(Dataset records Opens)
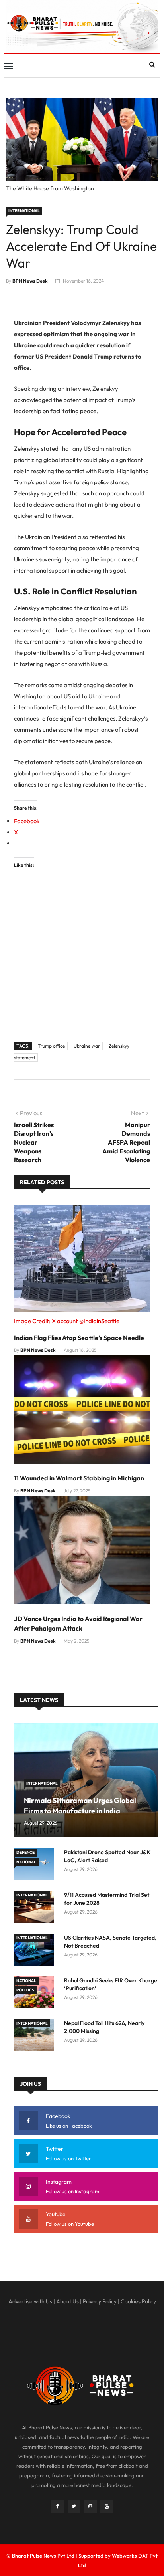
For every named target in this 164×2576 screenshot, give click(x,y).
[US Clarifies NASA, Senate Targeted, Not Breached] (36, 1951)
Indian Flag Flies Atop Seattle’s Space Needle (79, 1338)
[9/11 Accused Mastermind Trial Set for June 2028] (36, 1908)
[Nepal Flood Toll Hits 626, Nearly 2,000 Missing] (36, 2036)
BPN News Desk (30, 281)
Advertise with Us (30, 2301)
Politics (25, 1990)
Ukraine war (87, 1046)
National (26, 1862)
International (24, 210)
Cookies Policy (138, 2301)
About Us (67, 2301)
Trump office (51, 1046)
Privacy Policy (100, 2301)
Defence (25, 1852)
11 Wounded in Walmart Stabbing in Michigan (79, 1478)
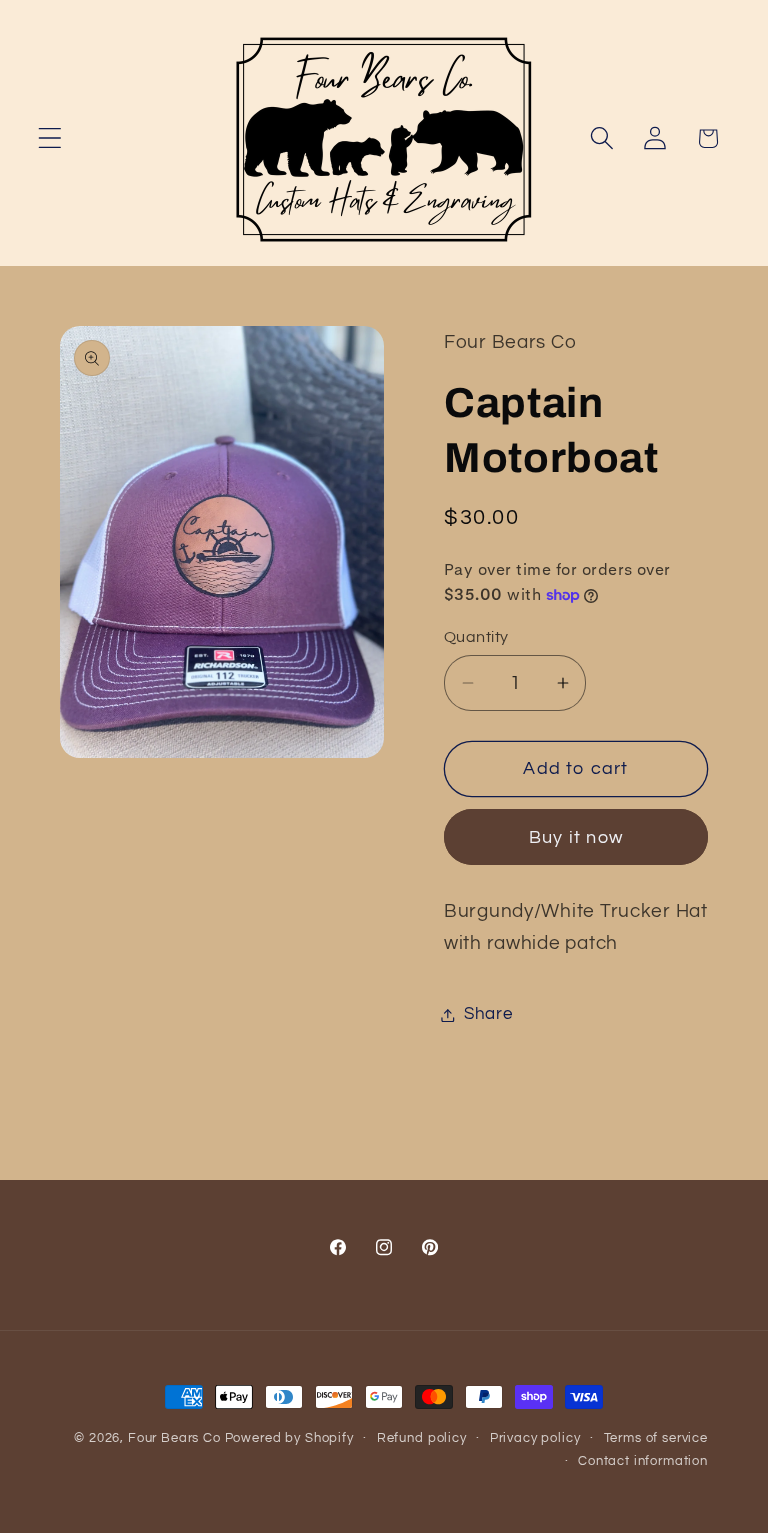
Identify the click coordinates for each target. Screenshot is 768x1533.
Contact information (643, 1461)
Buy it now (576, 837)
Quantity (476, 637)
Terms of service (656, 1438)
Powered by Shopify (289, 1438)
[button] (50, 138)
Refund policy (422, 1438)
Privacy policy (535, 1438)
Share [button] (488, 1014)
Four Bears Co (174, 1438)
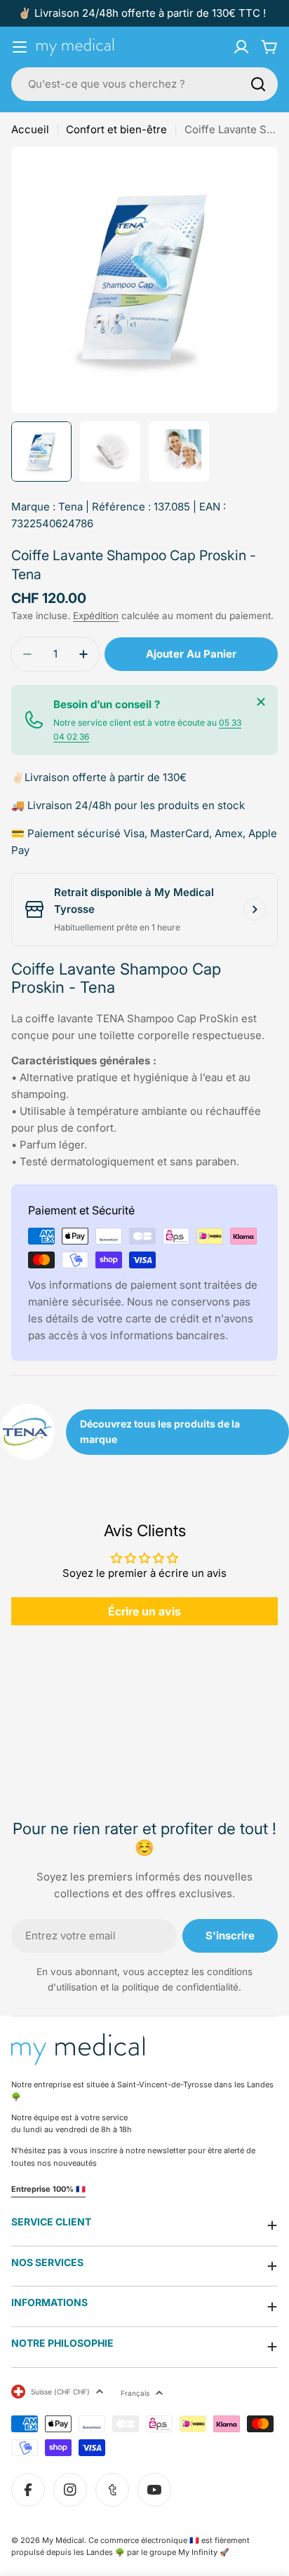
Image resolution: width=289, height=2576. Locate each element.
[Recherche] (258, 84)
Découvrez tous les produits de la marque (160, 1431)
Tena (70, 506)
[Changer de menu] (19, 47)
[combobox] (144, 84)
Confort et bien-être (116, 129)
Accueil (30, 129)
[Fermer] (261, 702)
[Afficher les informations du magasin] (254, 909)
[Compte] (241, 47)
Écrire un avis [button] (144, 1611)
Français (135, 2393)
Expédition (96, 615)
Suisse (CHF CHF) (60, 2391)
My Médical (63, 2540)
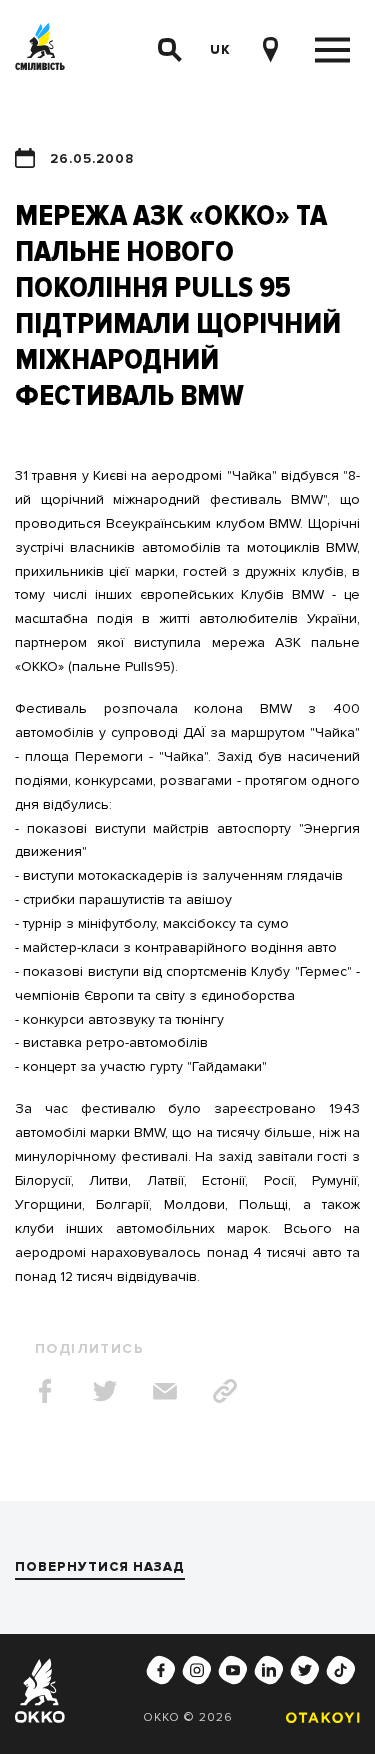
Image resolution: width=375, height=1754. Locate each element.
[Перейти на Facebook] (161, 1670)
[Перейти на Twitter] (305, 1670)
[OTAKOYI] (318, 1717)
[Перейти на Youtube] (233, 1670)
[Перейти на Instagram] (197, 1670)
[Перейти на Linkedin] (269, 1670)
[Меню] (332, 50)
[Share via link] (225, 1391)
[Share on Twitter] (105, 1391)
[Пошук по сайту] (170, 50)
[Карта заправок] (270, 50)
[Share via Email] (165, 1391)
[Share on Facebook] (45, 1391)
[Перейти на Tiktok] (341, 1670)
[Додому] (40, 50)
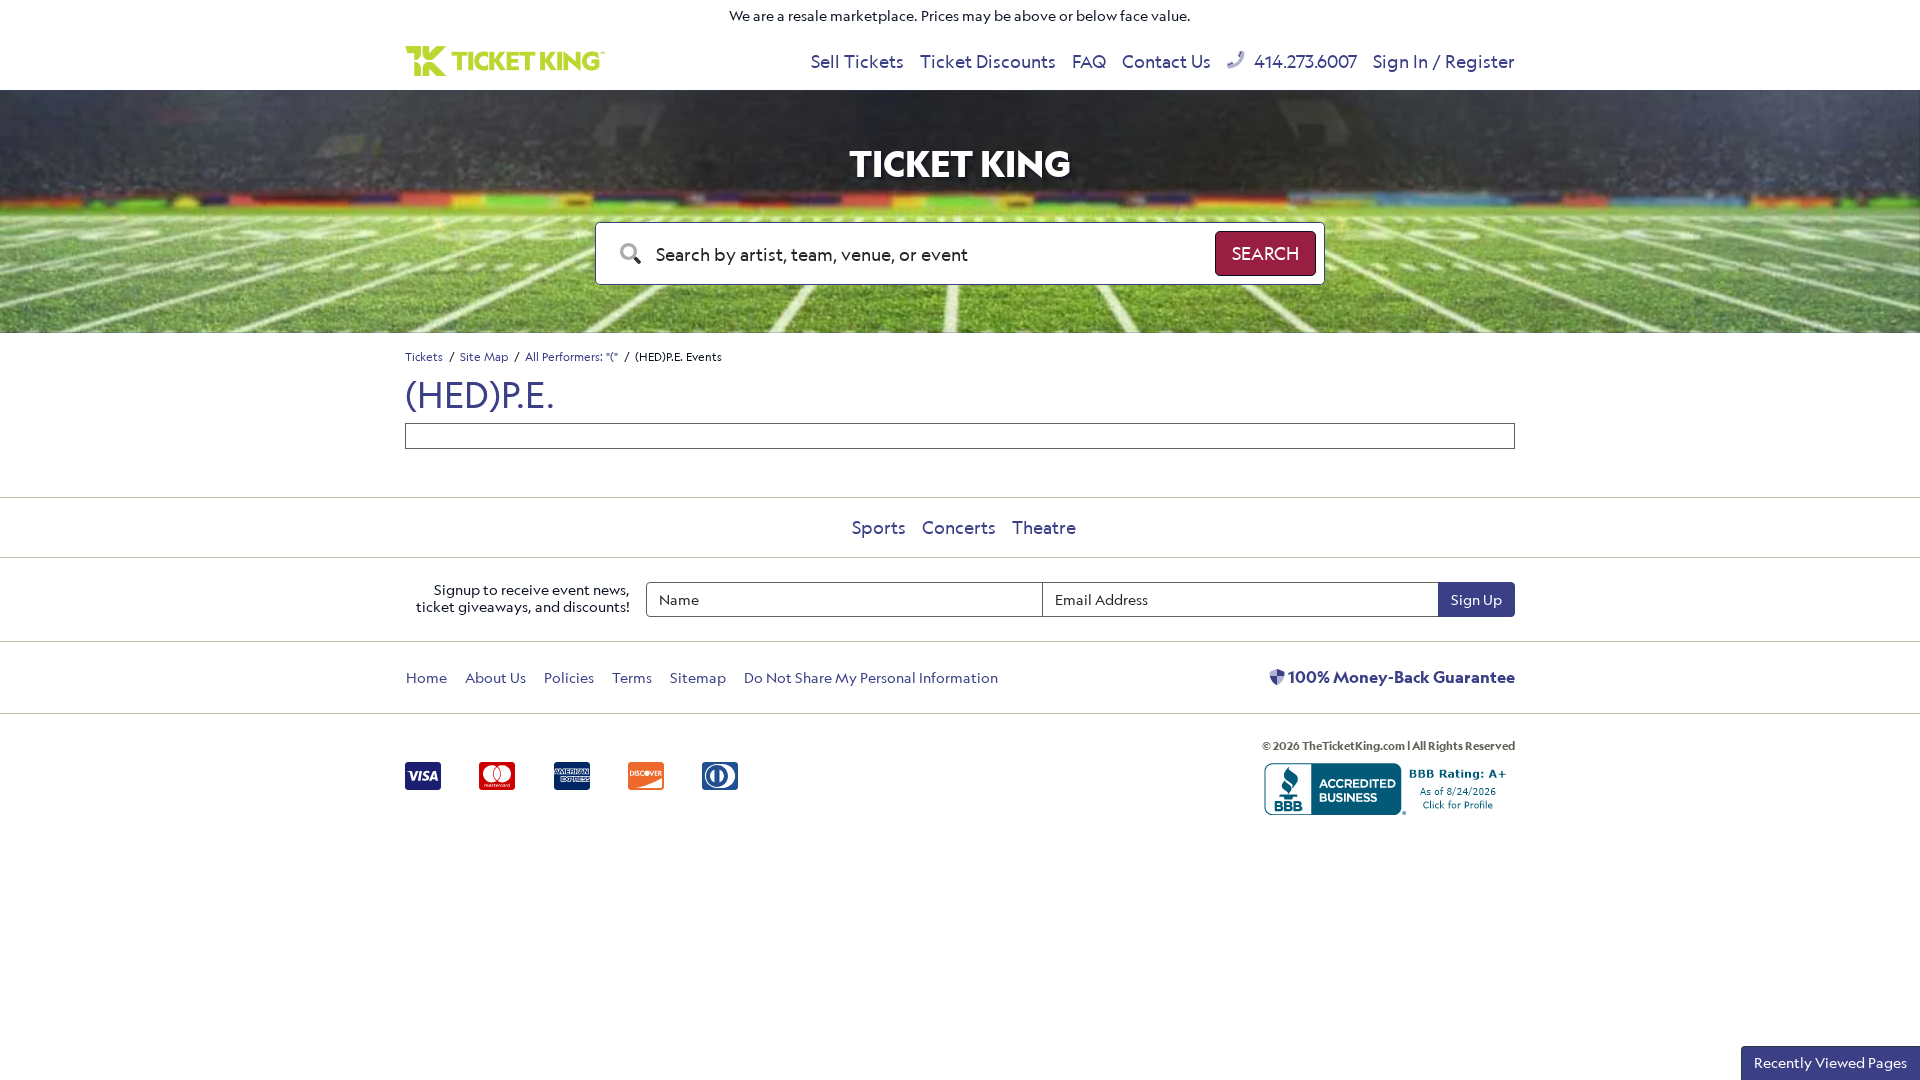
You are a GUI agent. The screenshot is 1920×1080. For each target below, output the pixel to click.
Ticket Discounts (988, 61)
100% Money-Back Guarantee (1400, 677)
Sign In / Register (1444, 61)
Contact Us (1166, 61)
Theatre (1044, 527)
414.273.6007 (1303, 61)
(Dataset records Closes)
— To do —
Pictures excluded, repeat the records exactly from their opening line through the line containing "Contact information (643, 1461)".

— Answer space —
For every named target in this 164×2576 screenshot, give click(x,y).
[US Clarifies NASA, Senate Targeted, Not Breached] (36, 1951)
Indian Flag Flies Atop Seattle’s Space Needle (79, 1338)
[9/11 Accused Mastermind Trial Set for June 2028] (36, 1908)
[Nepal Flood Toll Hits 626, Nearly 2,000 Missing] (36, 2036)
BPN News Desk (30, 281)
Advertise with Us (30, 2301)
Politics (25, 1990)
Ukraine war (87, 1046)
National (26, 1862)
International (24, 210)
Cookies Policy (138, 2301)
About Us (67, 2301)
Trump office (51, 1046)
Privacy Policy (100, 2301)
Defence (25, 1852)
11 Wounded in Walmart Stabbing in Michigan (79, 1478)
Identify the click coordinates for each target. Screenshot is 768x1533.
Contact information (643, 1461)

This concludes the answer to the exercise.